* _EXERCISE_
Each record should be given again exactly as it appears, with no image included.

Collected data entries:
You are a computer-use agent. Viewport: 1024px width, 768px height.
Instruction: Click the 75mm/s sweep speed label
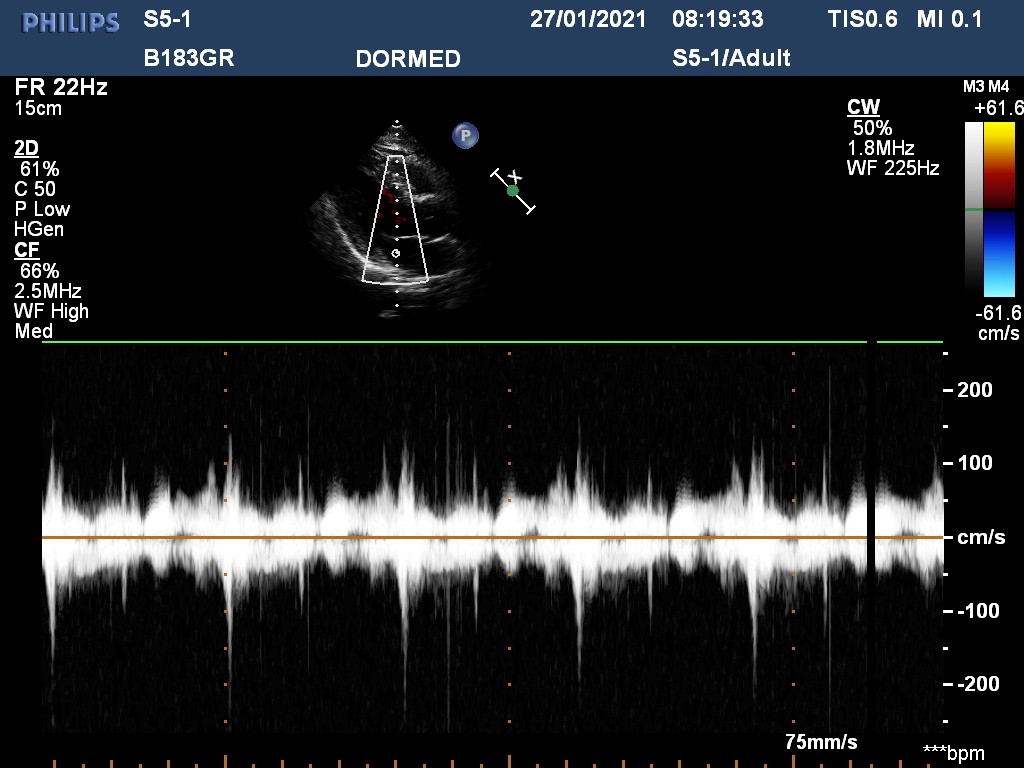(x=821, y=743)
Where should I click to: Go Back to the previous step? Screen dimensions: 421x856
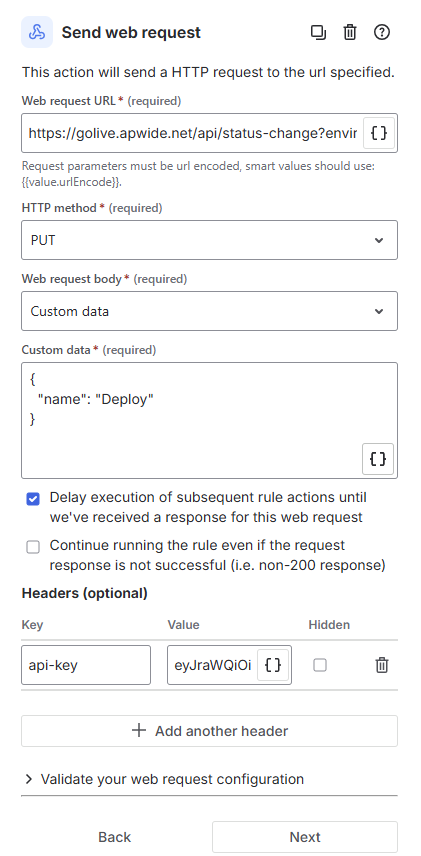[x=115, y=837]
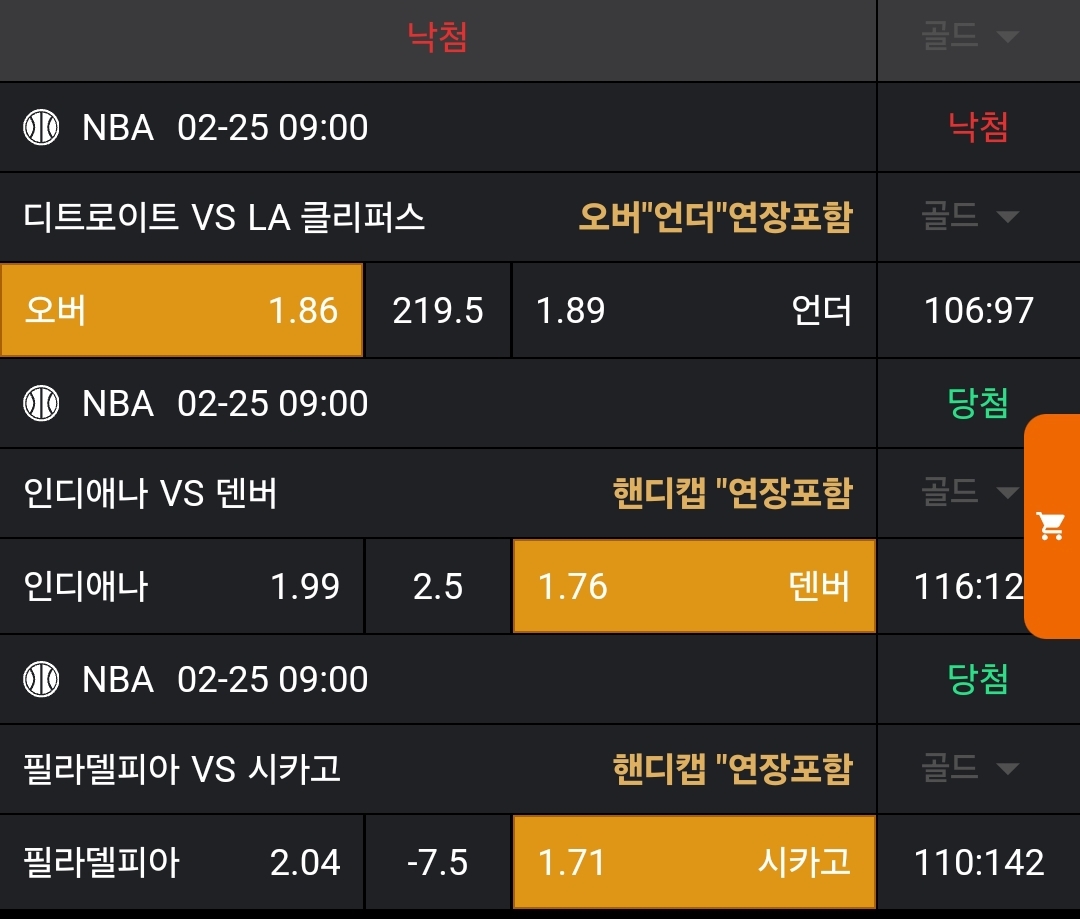
Task: Click ball icon next to Indiana game
Action: click(41, 404)
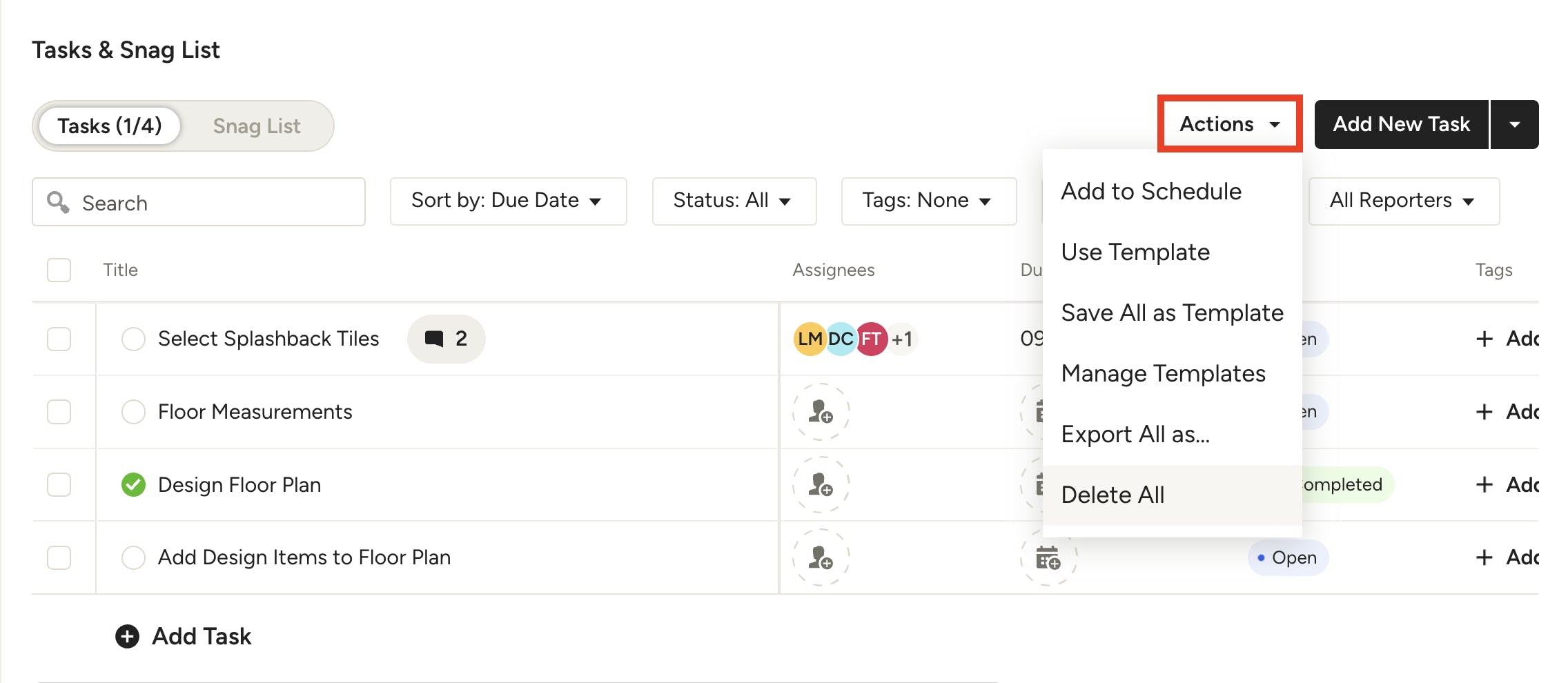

* _RESULT OF THE EXERCISE_
You are a computer-use agent. Viewport: 1024px width, 768px height.
Instruction: Click the 75mm/s sweep speed label
(x=821, y=743)
Where should I click to: Go Back to the previous step? Screen dimensions: 421x856
[x=115, y=837]
Task: Click ball icon next to Indiana game
Action: click(41, 404)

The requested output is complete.